Vis-à-vis am Gegenhang blickt man auf ein Gefüge an bestandes- und altersweise klar unterscheidbaren Waldflächen im Nachbarbesitz. „Unser Wald bietet bereits einen völlig anderen Anblick“, lächelt der Eigentümer
Jäger und Unternehmer mit Waldgesinnung
Wohin das Auge im Frauenwald blickt – überall ist er mindestens zweischichtig. Dass er heute so gut dasteht, führt der Forstwirt mit seinem Wohnsitz vor Ort einerseits auf die hohe waldbauliche Kunst der Bewirtschafterin sowie der Revierförsterin Katharina Fleischhacker und ihrer Vorgänger in diesem Amt, Christian Gäbler und Johann Rosinger, zurück, die ihn über 30 Jahre davor forstlich betreut haben. „Ganz entscheidend ist aber auch, dass wir Jäger aus der Region haben, die schon sehr lange hier auf die Pirsch gehen und den Wald genau kennen. Sie zeigen Bewusstsein für die Wald-Wild-Problematik und erfüllen nach Kräften die Abschusspläne“, betont er.
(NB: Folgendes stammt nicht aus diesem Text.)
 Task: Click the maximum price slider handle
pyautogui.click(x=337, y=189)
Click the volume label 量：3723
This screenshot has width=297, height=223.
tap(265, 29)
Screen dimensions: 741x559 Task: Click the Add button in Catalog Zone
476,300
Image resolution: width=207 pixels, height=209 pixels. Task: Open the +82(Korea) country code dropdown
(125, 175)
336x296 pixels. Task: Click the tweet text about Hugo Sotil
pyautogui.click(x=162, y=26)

Während Rehwild im Griff zu sein scheint, machen Rotwild und neuerdings Schwarzwild Probleme. Hier sei man gerade gemeinsam auf der Suche nach einer erfolgversprechenden Strategie. Zudem ist der Eigentümer auch in der glücklichen Lage, zwei örtliche Forstunternehmer zur Hand zu haben, mit denen er sehr gut harmoniert. Entscheidend, so der Eigentümer und die Bewirtschafterin, seien das harmonische Zusammenspiel aller Beteiligten und die gleiche Zielsetzung, nämlich das Wohl des Waldes unter Berücksichtigung der Ansprüche aller, die den Wald bewohnen oder von ihm abhängig sind.
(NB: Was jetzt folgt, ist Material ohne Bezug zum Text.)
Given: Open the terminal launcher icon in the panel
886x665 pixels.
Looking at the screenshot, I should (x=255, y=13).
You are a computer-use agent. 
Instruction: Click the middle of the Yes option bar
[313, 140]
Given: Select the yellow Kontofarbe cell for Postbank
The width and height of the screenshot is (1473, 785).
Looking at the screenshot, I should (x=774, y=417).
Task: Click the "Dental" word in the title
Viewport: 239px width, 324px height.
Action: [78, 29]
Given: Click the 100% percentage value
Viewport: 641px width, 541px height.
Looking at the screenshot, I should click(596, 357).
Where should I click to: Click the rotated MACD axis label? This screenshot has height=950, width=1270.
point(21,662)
Dass der Großteil des Bestandes Natura 2000-Flächen seien, wirke sich vor allem darin aus, dass immer wieder neue zusätzliche Schutzhabitate ausgewiesen würden, gibt Rafaela Rothwangl zu verstehen. Derweil öffnet sich der Forstbetrieb neuen Einkommensmöglichkeiten: Oben am Herrenstein drehen sechs große Windräder ihre Rotoren in der stets steifen Brise – die Flächen darunter sind an eine Energieagentur verpachtet. „Bisher haben wir keine Gefährdung oder Störung von Wildtieren beobachtet“, bestätigt Franz Seilern. Neben allen Bäumen sind die Kunstwerke renommierter Künstler erwähnenswert, die im Frauenwald auch ihren Platz gefunden haben.